State Representative Alex Andrade is the Republican leading the investigation into Hope Florida. He alleges that James Uthmeier, then DeSantis' chief of staff, directed two non-profit groups, Secure Florida's Future and Save our Society from Drugs, to request money from Hope Florida Foundation. HFF sent $5 million grants to each of the groups, which in turn forwarded the money to the Political Action Committee (PAC) "Keep Florida Clean", whose chairperson is Uthmeier.
Uthmeier--who was appointed by DeSantis to the position of Florida Attorney General in February 2025--has claimed he was not involved. Andrade claims that text messages from Save our Society from Drugs show Uthmeier's involvement.

Attorney Jeff Aaron is the registered agent for the Hope Florida Foundation and provided legal services. The Orlando Business Journal called him the "right-hand man" of Ron DeSantis. His legal work history includes representing the governor when Andrew Warren sued DeSantis following Warren's suspension as Hillsborough County state attorney in 2022. Warren claimed DeSantis violated his First Amendment rights. In January 2024, a three-judge court of appeals in Atlanta ruled that DeSantis did violate Warren's First Amendment rights, but DeSantis requested a hearing before the full court. When Warren's original term of office ended in January 2025 before that hearing was conducted, the court dismissed the case as moot.

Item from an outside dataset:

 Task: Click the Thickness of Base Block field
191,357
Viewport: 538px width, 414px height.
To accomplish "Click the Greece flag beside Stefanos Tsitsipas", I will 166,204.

Aaron was appointed to the Florida Public Employees Relations Commission (PERC) by DeSantis in 2021 as a "part-time" commissioner, and earns approximately $78K yearly from the state. He was reappointed by DeSantis in 2025 to serve until 2029. Under Florida Statute 447, members of PERC "shall not be employed by, or hold any commission with, any governmental unit in the state or any employee organization, as defined in this part, while in such office." On April 19, 2025, the Orlando Sentinel stated that Aaron became general counsel of the Greater Orlando Aviation Authority in January 2025 at a billing rate of nearly $600 per hour. Aaron referred to the Hope Florida controversy as "a politically motivated witch hunt."

On May 20, 2025, State Attorney Jack Campbell of the Second Judicial Circuit Court opened a criminal investigation into the allegations of money laundering and wire fraud.. A grand jury tasked with investigating the allegations completed a report in January 2026. This report was subsequently released outside of official channels and has been reported on by a number of media organizations. The grand jury did not recommend criminal charges.

===Directors===
As of 2025, the directors were Joshua Hay, Fatima Perez, Tina Vidal-Duart, Stephanie White and Wendy Nissan.